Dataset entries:
=====
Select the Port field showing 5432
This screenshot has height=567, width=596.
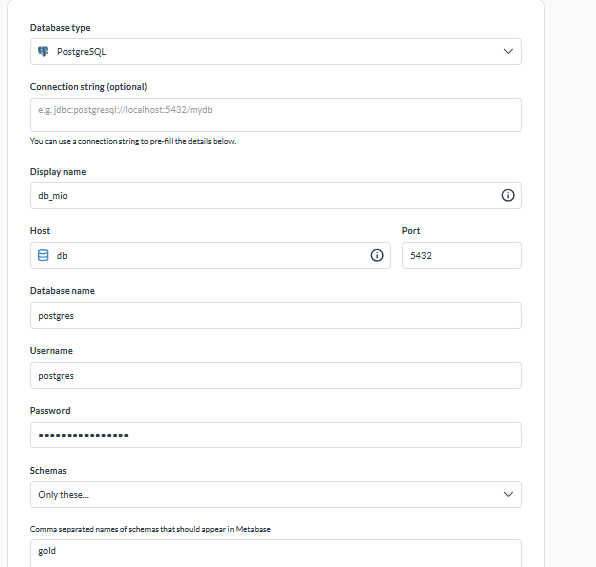tap(462, 255)
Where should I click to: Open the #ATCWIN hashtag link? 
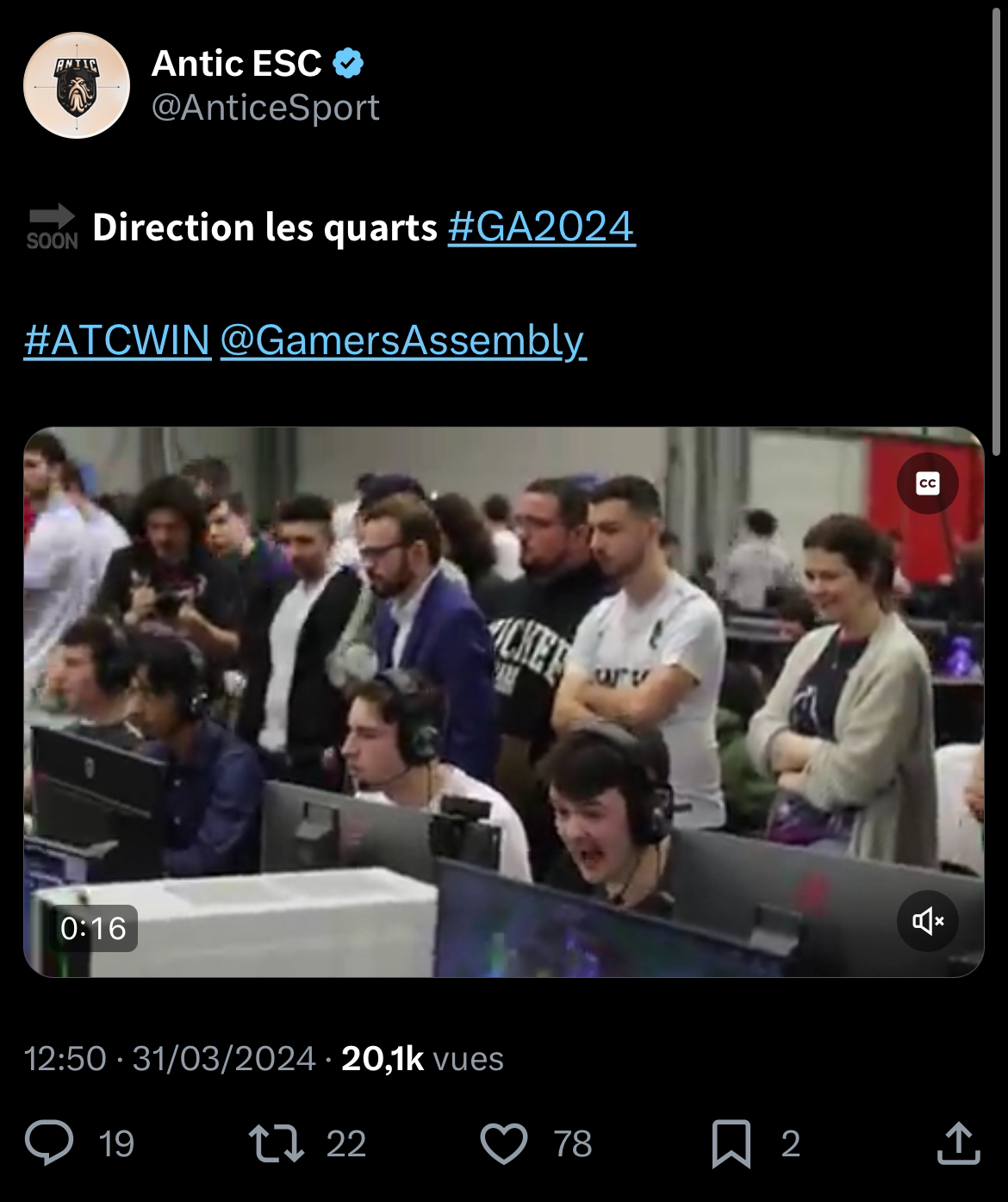coord(118,339)
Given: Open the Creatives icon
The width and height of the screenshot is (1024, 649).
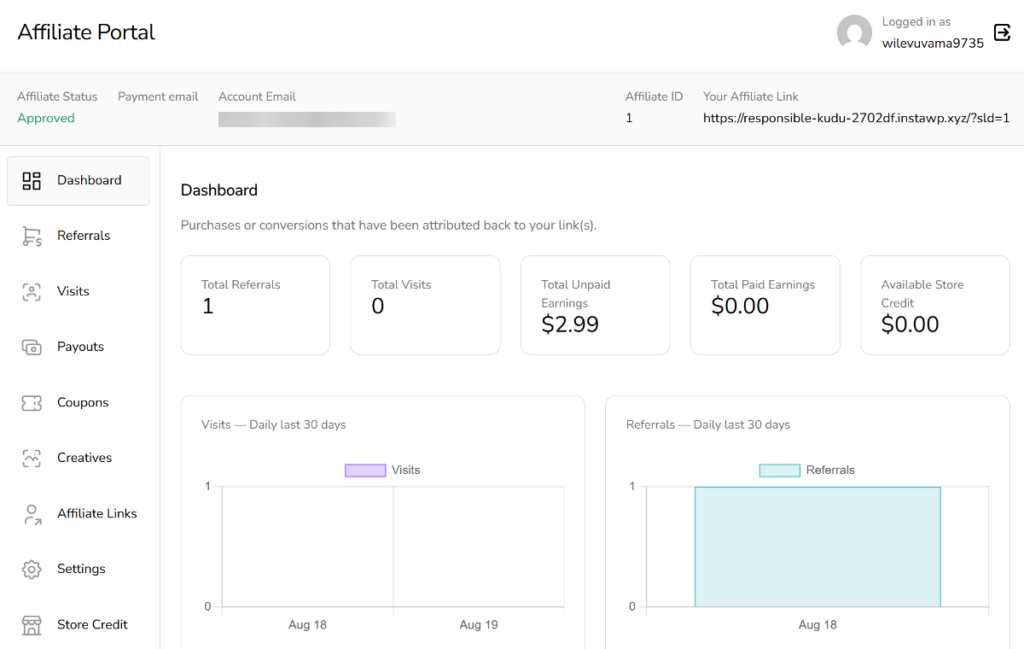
=====
_Aim of the exercise_:
Pictures stay out. Return exactly the lines from the one with "Given: Open the Creatives icon" through the last line of the data.

_Answer to the exercise_:
Given: Open the Creatives icon
The width and height of the screenshot is (1024, 649).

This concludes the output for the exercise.